--- Extracted information Enclosed Below ---

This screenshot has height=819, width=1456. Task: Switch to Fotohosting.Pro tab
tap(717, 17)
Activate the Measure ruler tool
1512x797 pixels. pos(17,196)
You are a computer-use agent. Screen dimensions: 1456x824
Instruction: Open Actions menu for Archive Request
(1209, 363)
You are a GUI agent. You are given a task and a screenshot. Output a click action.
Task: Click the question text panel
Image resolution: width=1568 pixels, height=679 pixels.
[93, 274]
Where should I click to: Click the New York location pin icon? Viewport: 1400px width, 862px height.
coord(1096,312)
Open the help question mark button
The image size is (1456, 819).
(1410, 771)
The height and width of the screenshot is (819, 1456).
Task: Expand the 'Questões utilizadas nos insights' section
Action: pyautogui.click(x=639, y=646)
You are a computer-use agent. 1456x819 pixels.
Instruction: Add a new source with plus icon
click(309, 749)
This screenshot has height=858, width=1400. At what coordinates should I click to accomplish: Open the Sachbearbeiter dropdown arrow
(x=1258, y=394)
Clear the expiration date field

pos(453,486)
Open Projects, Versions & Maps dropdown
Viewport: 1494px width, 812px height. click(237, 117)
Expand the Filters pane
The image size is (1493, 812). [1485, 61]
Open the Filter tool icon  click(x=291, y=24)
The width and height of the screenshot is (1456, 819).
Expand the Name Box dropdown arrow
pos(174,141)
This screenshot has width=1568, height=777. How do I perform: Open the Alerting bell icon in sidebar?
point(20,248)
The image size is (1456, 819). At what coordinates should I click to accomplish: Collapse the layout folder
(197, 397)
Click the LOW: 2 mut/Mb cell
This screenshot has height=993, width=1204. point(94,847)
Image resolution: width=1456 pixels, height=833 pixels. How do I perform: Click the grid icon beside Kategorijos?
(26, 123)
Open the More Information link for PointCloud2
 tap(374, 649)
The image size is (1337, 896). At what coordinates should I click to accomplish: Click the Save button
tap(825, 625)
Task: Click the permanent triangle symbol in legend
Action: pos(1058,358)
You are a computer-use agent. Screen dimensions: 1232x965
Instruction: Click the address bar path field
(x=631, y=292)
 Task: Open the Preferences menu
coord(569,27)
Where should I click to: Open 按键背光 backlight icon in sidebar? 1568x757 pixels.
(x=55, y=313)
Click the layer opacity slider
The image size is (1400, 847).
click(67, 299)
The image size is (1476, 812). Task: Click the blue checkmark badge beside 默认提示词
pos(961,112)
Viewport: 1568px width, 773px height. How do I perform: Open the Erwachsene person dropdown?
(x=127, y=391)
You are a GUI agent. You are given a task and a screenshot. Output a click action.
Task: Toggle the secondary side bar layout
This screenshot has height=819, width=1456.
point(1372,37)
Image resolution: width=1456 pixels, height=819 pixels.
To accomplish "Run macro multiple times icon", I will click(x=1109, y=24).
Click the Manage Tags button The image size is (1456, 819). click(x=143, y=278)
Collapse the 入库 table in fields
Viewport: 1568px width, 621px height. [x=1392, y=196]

--- End of Enclosed Extracted information ---

→ Task goal: Which lines of the data above contain the string "dimensions"? Copy each of them.

→ Output:
You are a computer-use agent. Screen dimensions: 1456x824
You are a computer-use agent. Screen dimensions: 1232x965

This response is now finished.